# Birch creek reservoir



## STEVO (Sep 13, 2007)

Does anyone know if they plow to the lake, or is it only accessible by snowmobile during the winter. I am wanting to try it out for ice fishing this year. Anyone know if there is safe ice there?? This will be my first trip to that lake, so I dont have much info to go on. Is it on the monte cristo snowmobile trail, or is it along some type of highway. Any info would be awesome. thanks


----------



## chuckmiester (Sep 9, 2007)

the road to bc is dirt either way. i seriously doubt they would plow it. with snow on the road it could get pretty nasty, but their are some people who say they ice fish it, but i would think they snowmobile into it.


----------



## The Naturalist (Oct 13, 2007)

This time of year the paved road over Monte is closed. You will have to go through Evanston, then about 10 minutes east of Woodruff. The hardest part will be finding the turnoff to the dam, it is not marked. I think it is less than a mile on a fairly level dirt road, and if there is not much snow you should be able to make it to the dam with little problem. I haven't been there this winter, but as cold as it gets in Rich County, there should be plenty of ice. Good Luck.


----------



## STEVO (Sep 13, 2007)

Thanks for the info guys, I was reading about it, It said it was on some monte trail, but I wasnt sure if that was the trail they groom for the snowmobilers or not. Sounds like we better take the snowmobiles if we do go there just to be on the safe side. Guess its off to scofield or some place like that for saturday then


----------



## RyanCreek (Dec 8, 2007)

> TASKS FOR THIS EXERCISE:
[A] Answer these from the Birch Creek reservoir thread:
(i) What kind of road leads to the reservoir, according to chuckmiester?
(ii) Which town does The Naturalist say to go through while the paved road over Monte is closed?
(iii) Where does STEVO say he will head on Saturday instead?
[B] From the Birch Creek reservoir thread, reproduce the part that opens with the words containing "the road to" and closes with "snowmobile into it.".

> EXCERPTED DATA:
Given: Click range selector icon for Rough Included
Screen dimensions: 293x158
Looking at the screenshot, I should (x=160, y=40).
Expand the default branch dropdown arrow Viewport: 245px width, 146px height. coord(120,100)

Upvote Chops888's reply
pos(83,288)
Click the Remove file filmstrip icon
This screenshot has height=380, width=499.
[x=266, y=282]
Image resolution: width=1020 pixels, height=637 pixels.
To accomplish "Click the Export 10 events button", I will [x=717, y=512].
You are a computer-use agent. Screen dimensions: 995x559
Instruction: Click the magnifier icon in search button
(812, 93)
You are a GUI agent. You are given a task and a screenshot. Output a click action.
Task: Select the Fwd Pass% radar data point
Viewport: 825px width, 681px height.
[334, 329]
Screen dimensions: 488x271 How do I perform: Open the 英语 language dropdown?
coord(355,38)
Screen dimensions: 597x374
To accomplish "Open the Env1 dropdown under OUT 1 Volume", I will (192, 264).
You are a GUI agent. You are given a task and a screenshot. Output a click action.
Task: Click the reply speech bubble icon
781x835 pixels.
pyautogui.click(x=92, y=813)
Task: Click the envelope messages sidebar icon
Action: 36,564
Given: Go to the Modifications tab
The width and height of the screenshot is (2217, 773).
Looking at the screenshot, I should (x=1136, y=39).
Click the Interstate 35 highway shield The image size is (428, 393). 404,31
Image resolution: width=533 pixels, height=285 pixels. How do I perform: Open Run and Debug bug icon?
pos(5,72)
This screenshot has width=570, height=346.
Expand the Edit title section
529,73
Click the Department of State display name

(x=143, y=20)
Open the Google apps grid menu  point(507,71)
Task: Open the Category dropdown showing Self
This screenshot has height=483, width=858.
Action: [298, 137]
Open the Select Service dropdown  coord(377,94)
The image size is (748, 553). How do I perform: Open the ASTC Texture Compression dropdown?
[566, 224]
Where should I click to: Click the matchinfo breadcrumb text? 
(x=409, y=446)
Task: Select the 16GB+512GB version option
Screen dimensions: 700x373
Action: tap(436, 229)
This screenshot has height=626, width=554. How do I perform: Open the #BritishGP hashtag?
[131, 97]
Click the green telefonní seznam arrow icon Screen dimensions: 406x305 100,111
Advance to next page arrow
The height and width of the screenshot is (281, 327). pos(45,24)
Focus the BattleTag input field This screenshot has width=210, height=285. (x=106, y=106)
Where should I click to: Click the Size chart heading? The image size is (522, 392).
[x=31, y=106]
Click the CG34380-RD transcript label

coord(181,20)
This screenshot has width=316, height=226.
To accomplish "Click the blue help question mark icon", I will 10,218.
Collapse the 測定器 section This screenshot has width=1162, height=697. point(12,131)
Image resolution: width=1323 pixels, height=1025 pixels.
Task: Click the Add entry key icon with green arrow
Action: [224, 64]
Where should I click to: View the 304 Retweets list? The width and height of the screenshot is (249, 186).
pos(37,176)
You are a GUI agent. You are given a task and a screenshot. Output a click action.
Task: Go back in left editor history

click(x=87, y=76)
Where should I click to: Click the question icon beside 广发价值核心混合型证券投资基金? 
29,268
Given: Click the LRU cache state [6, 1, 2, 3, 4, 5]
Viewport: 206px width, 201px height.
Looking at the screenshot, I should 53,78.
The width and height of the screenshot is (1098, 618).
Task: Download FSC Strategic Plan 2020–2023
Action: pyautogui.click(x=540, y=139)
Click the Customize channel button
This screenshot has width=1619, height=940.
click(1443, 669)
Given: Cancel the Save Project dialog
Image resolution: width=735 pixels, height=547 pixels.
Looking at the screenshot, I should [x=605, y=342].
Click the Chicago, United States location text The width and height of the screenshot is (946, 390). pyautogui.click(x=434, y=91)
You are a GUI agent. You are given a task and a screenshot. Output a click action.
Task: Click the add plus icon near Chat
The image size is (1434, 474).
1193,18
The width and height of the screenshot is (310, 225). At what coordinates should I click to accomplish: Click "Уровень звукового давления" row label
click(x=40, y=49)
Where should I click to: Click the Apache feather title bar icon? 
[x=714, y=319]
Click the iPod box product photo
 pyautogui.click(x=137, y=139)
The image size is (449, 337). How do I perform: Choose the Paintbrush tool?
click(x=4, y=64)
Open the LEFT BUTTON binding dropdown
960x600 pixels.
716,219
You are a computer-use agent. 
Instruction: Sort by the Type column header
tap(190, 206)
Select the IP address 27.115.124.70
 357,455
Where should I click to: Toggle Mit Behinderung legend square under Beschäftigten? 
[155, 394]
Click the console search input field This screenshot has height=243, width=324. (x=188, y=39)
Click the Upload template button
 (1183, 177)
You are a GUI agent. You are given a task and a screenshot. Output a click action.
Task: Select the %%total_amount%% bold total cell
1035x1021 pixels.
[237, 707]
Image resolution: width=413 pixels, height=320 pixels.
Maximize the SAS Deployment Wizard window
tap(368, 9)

> RESULTS OF THE EXERCISE:
[A]
(i) A dirt road, either way.
(ii) Evanston.
(iii) Scofield, or some place like that.

[B]
the road to bc is dirt either way. i seriously doubt they would plow it. with snow on the road it could get pretty nasty, but their are some people who say they ice fish it, but i would think they snowmobile into it.